HÜDA PAR Bingöl Kadın Kolları Başkanlığı tarafından düzenlenen etkinlikte, yüzlerce çocuk bir araya gelerek siyonist işgal rejiminin Gazze'deki bebek ve çocuk katliamlarını kitlesel yürüyüşle protesto etti.
Bingöl
merkez Hacı Hıdır Camii önünde toplanan çocuklar, 7 Ekim'den bu yana
siyonistlerin çocukları öldürmesini protesto etmek amacıyla yürüyüş yaptı. Ulu
camii önünde biten yürüyüş basın açıklamasıyla devam etti
Yapılan yürüyüşten sonra Kur'an-ı Kerim tilavetiyle başlayan basın açıklamasını okuyan Muhammed Damar, kendisini Filistinli bir çocuğun yerine koyarak konuşmaya başladı.
"BEN, FİLİSTİNLİ ÇOCUK!"
Filistinli
bir çocuğun yaşadıklarını, duygularını, acılarını ve isteklerini dile getiren
Muhammed Damar, "Bir çocuk olarak kendimi Filistinli bir çocuğun yerine
koyuyor ve diyorum ki; ben, Filistinli çocuk! Filistin'de doğdum, Filistin'de
büyüdüm. Doğduğum gün tanıştım savaşla, doğduğum gün tanıştım bomba sesleriyle
ve doğduğum gün tanışamadım annemle. Doğduğum gün hastane bombalanmış, ben
kurtulmuşum, annem ise şehit olmuş. Asıl kurtulan ben miydim yoksa annem mi…
Ben Filistinli çocuk! Oyuncak nedir bilmedim. Arkadaşlarımla şehitçilik oynadık. Her gün birimiz şehit olduk hem oyunda hem gerçek hayatta… Okulum var mı yok mu bilmiyorum. Çünkü bombalar okullara da düşüyor ve biz okulsuz kalıyoruz.

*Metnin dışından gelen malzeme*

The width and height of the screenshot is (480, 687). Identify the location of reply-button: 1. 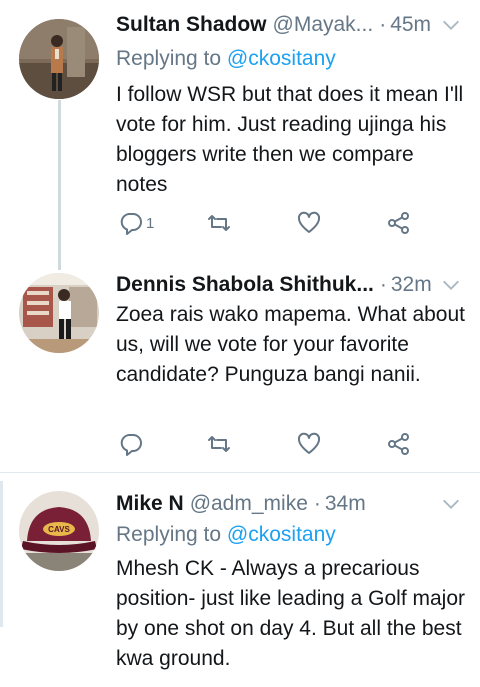
(136, 223).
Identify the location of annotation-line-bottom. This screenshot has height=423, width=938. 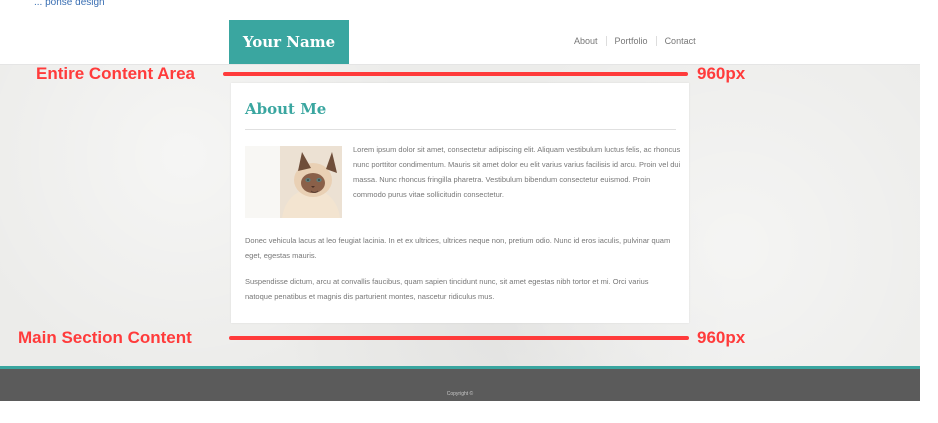
(459, 338).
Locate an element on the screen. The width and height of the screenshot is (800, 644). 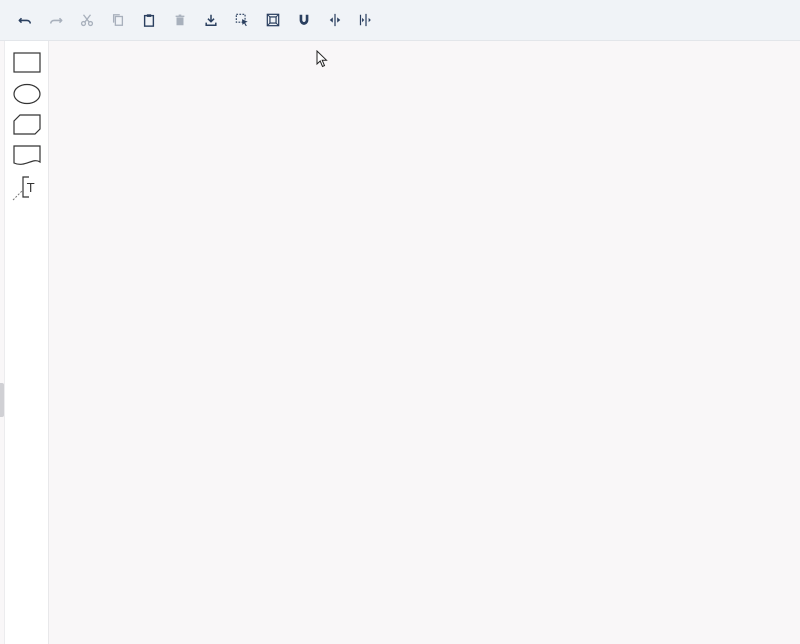
export-button is located at coordinates (211, 20).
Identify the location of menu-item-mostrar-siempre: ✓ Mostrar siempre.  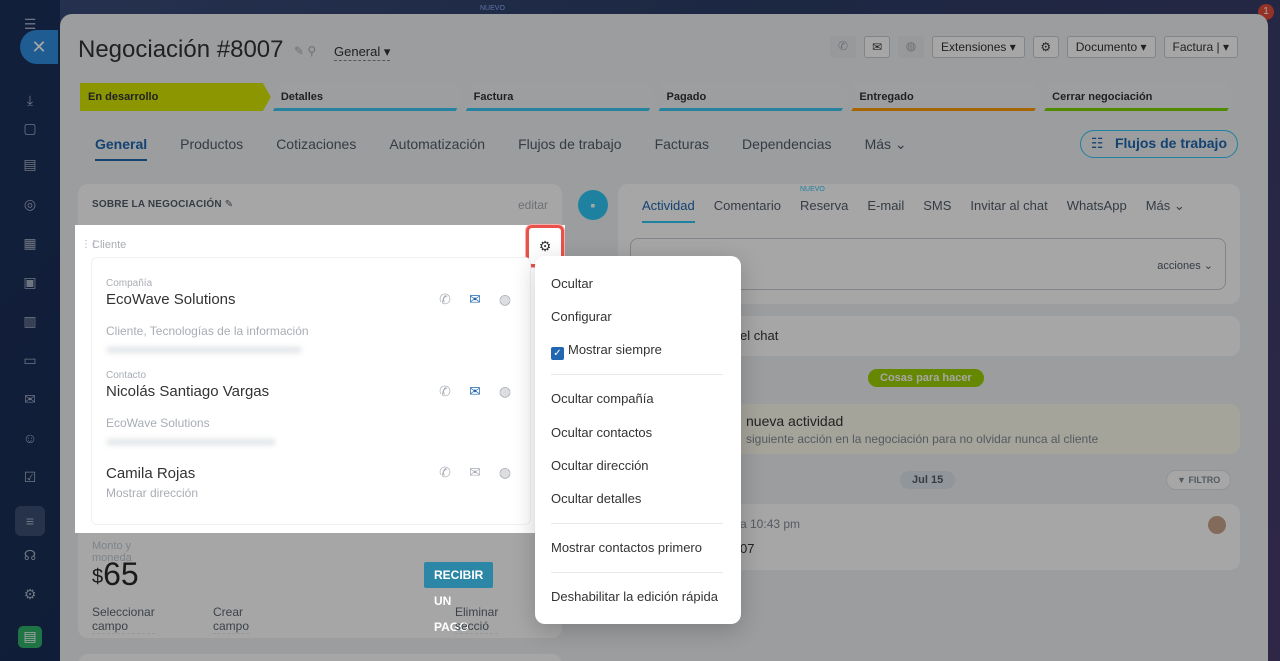
(606, 351).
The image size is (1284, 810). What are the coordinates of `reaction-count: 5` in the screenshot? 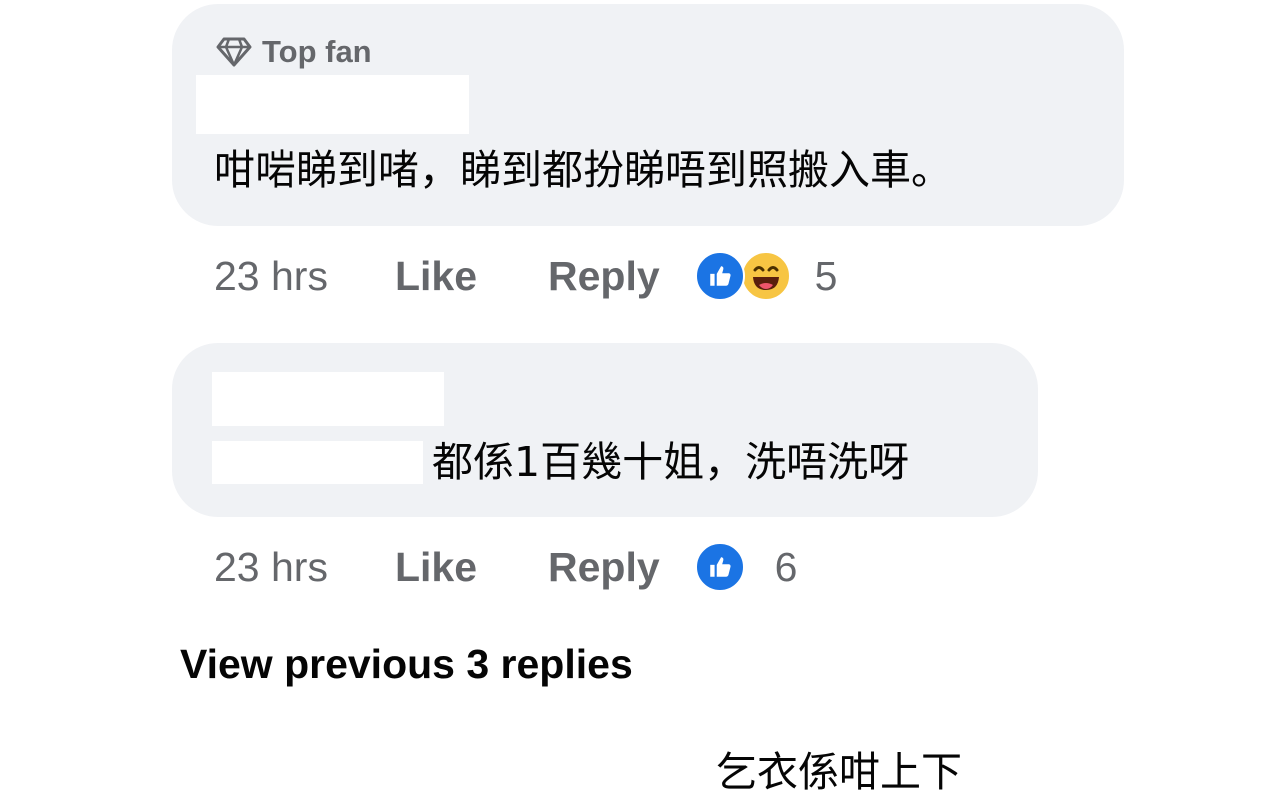 It's located at (826, 276).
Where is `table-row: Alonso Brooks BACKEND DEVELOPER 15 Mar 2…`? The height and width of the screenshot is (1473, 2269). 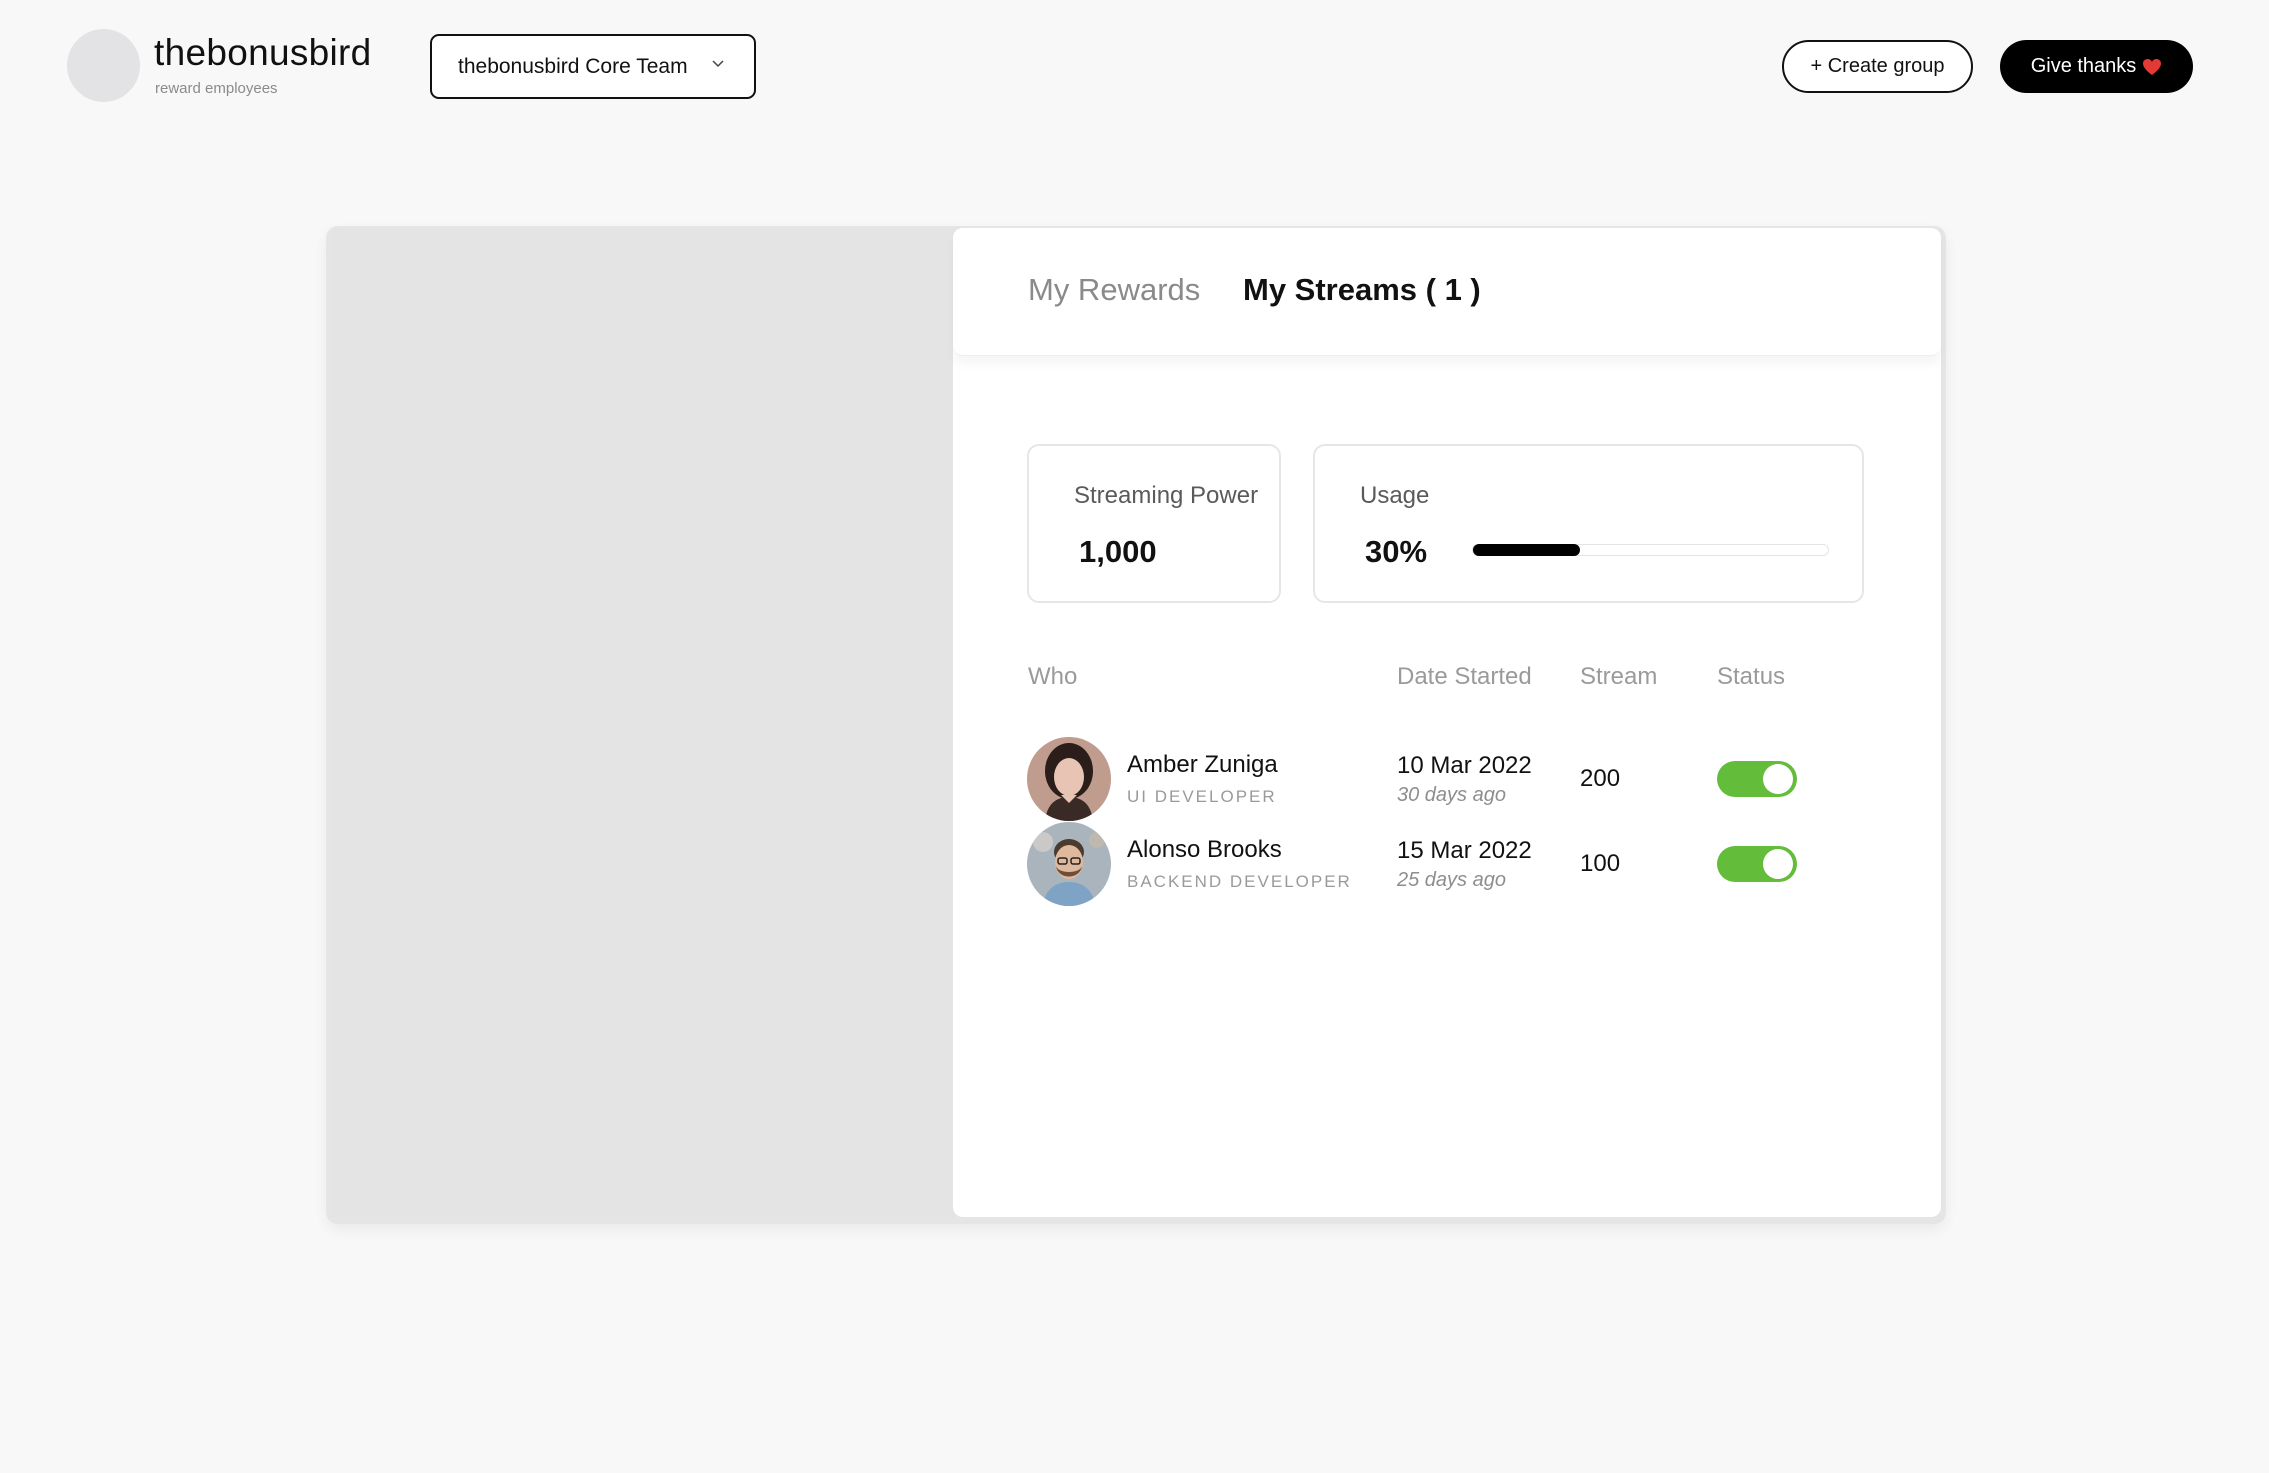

Ben Filistinli çocuk! Doğduğum günden beri annesiz çocuk! Doğduğum günden beri vatanına göz dikilen çocuk. Ne suçum vardı ki benim? Ne suçu vardı ki annemin? Ne suçumuz var da böyle saldırıyorlar bize? Ve siz Ey Müslümanlar! Ne suçumuz var ki sessiz kaldınız bize? Durumumuzdan haberdar değil misiniz? Yoksa sizi de mi esir aldılar, sizin şehirlerinizi de mi bombaladılar da yardım edemediniz bize?
Ben Filistinli çocuk! Gazze'nin umudu… Mescid-i Aksa'nın umudu… " ifadelerini kullandı.
"BEN TÜRKİYELİ ÇOCUK!"
Dünyanın
sessiz kaldığına vurgu yapan Damar, Türkiye'den bir çocuk olarak ne
yapacaklarını anlattı.
Damar, "Şimdi de kendim olarak söylüyorum: Ben Türkiyeli çocuk! Bu topraklardan Gazze'ye selam olsun. Buradan Mescid-i Aksa'ya selam olsun. Dünya, size yapılan bu zulme karşı sessiz kalıyor. Bu da kötüleri daha da cesaretlendiriyor. Ama bizler Bingöl de bir araya gelerek şöyle haykırıyoruz: Bizler hep sizin yanınızda olacağız. Size yapılan bu zulme sessiz kalmayacağız. Selahaddin-i Eyyubi'nin torunları olarak özgürlüğünüz için çalışacağız. Ve size söz veriyoruz; alim olup bu davayı her yerde anlatacağız. Mühendis olup sizi koruyacak teknolojiler geliştireceğiz. Yazar olup dünyaya destanınızı anlatacağız. Asker olup sizi kurtarmaya geleceğiz. Şimdilik elimizden gelen sadece dua etmek ve bu zulmü duyurmaya çalışmak." diye konuştu.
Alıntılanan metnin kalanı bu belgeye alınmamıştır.